Friday, October 31

Halloween: A Rant

I'm told that today is a holiday.

But everyone is still going to school and work and everything, so I say lies.

My family has never celebrated Halloween, and to be honest, despite it being a holiday primarily centered around candy and sweet things, it certainly leaves sort of a bad taste in my mouth.

(Ho, I'm so clever. Forsooth.)

So yeah, I don't like Halloween.

And as usually goes with my blog posts, this started with a thought.

"Wow, Halloween is really stupid."

Then it became a snarky Facebook status.

Then I thought, "Wow, Halloween is so stupid that I could probably write a whole blog post about why I don't like it."

And here we are, friends.

One of the things I think is really weird about Halloween is the fact that our neighbors who ignore us all year suddenly think it's okay to come knocking on our door asking for candy. In what universe does it make any sense that I am randomly going to give you my precious Snickers bars and peanut butter cups? I wasn't gonna give them to you yesterday, I'm not going to give them to you tomorrow, and I sure as anything am NOT going to give them to you today.

Another thing that I don't like about Halloween is the fact that adults and parents can be absolutely psychotic. Some parents seem to try to vicariously relive their childhood Halloween memories through their children by forcing their children to dress up and dragging them from house to house collecting sugary loot like Viking plunderers. 

This is pretty much the most accurate depiction of Halloween night I've ever seen.

On sort of a side note, I've never been a parent but it's been my observation that it's very difficult to force kids to do things they don't really want to do.

For example, that totally cute pumpkin costume for your little one?

Bitter reality
And can you blame the poor kid?
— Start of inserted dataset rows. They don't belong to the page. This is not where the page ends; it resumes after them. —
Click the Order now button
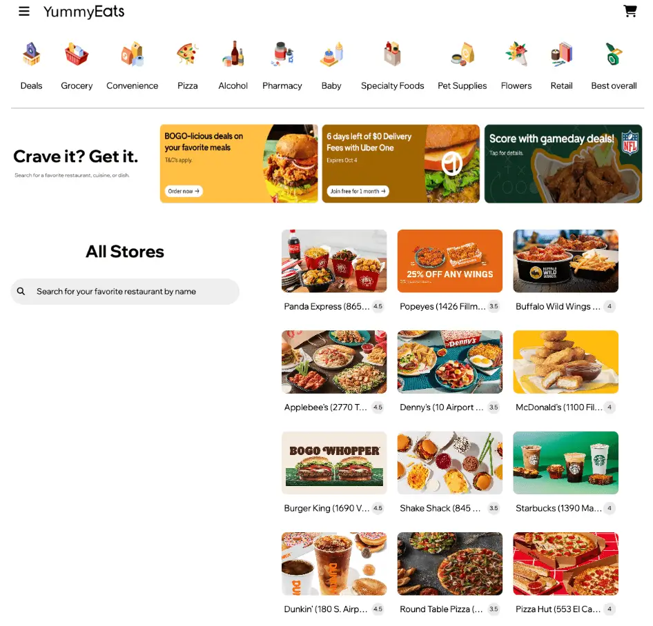The height and width of the screenshot is (626, 653). pyautogui.click(x=184, y=191)
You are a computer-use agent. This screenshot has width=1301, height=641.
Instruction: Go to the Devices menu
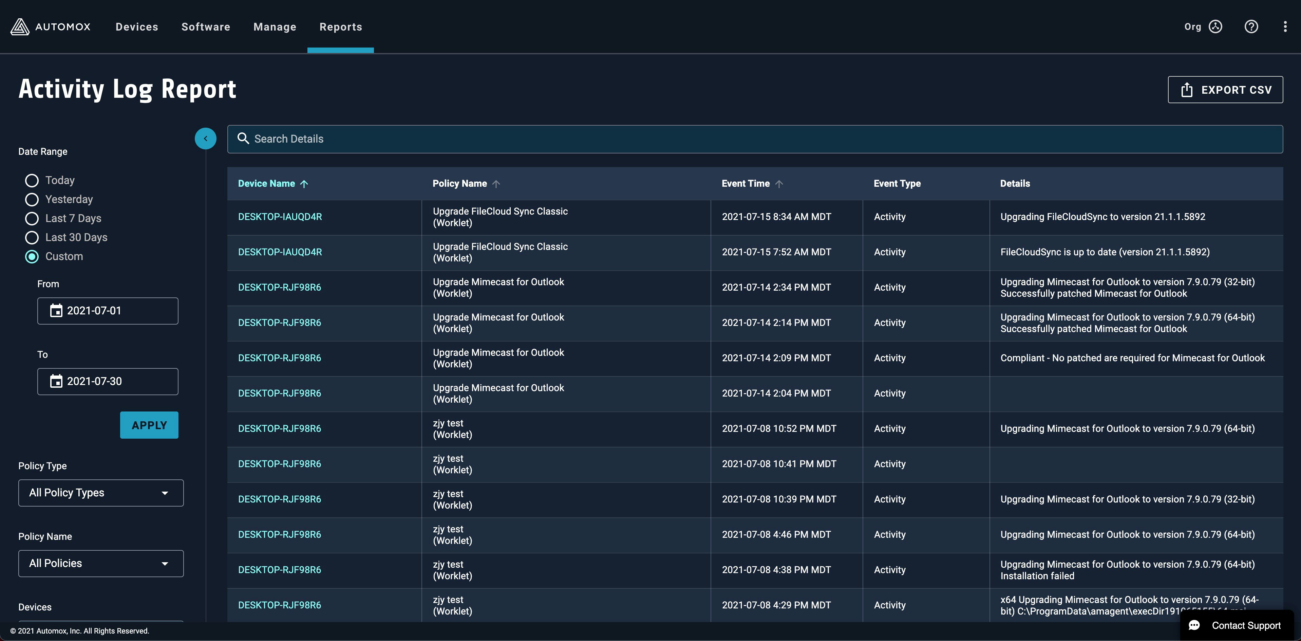pyautogui.click(x=136, y=27)
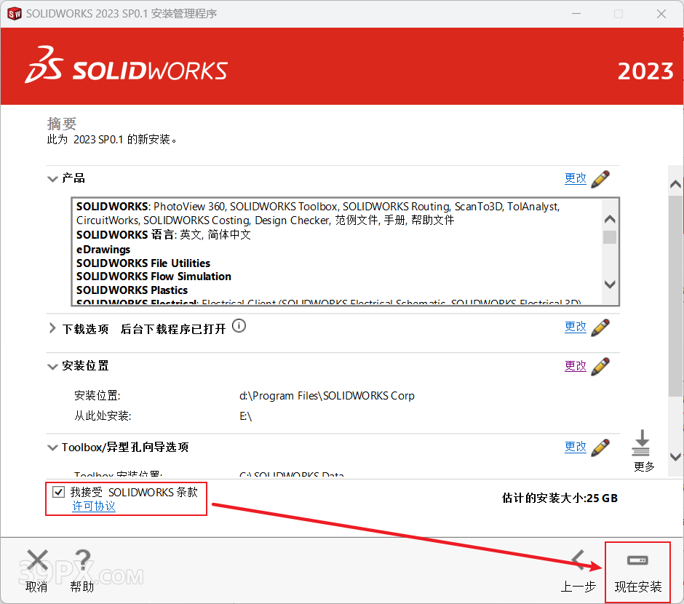Collapse the 安装位置 section chevron
This screenshot has height=604, width=684.
(x=52, y=366)
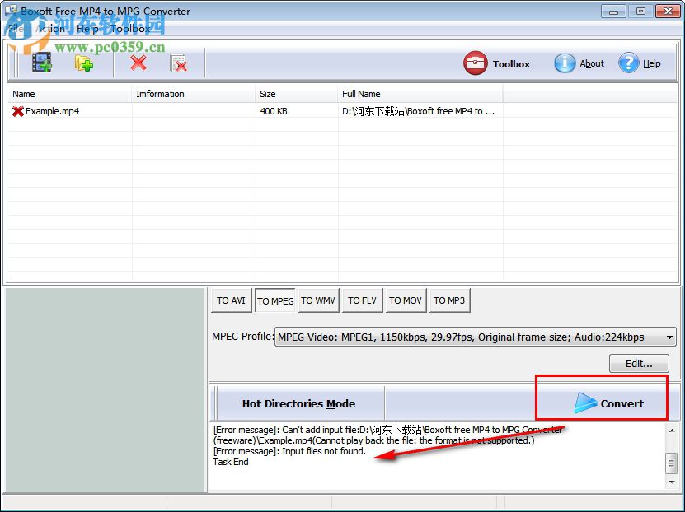Open the Action menu

click(x=49, y=28)
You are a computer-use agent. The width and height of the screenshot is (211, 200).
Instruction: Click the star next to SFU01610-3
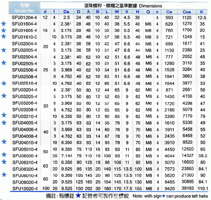click(x=4, y=36)
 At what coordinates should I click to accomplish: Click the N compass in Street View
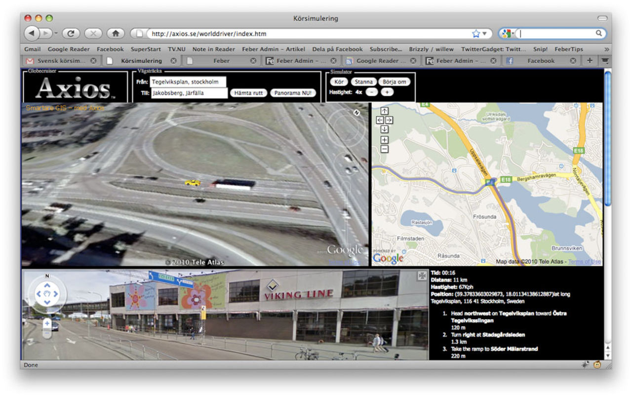point(47,276)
That pumpkin's face clearly says, "I'm currently absorbing your soul."

Something else I don't like about Halloween is the fact that I saw one witch in the Publix bakery this morning and then I saw another one hanging out by the orange juice. I am not okay with that.

But the thing that really sealed the deal for me on not liking Halloween is how we have to do Halloween night in our house.

The first wave of trick-or-treaters usually comes right around sunset. A lot of times we go out to dinner or something to avoid them, but by the time it's dark outside, if you look out the window the streets are packed so full you can't drive through. Kids are swarming the houses like cockroaches. Plus, some people actually come to our neighborhood especially for trick-or-treating, which personally I think is cheating. If your neighborhood isn't good enough for you, that's your fault for not taking into account the trick-or-treatability before you moved there.
From each according to how bogus they think Halloween is, to each according to how well they planned ahead for Halloween. 

In other words, if I didn't hate Halloween and I was giving out treats, fully-committed Napoleon Dynamite who knows the entire dance is getting a whole bag of peanut butter cups, while five-minute sheet-ghost over here is getting celery sticks.

We turn off all our lights and put a heavy blanket over our front door. And that's pretty much how we spend Halloween night, barricaded in our home while strangers loot and plunder our village.

In conclusion, I strongly dislike Halloween and I think it should go away.

However, I must admit that there is one thing I like about this ridiculous holiday.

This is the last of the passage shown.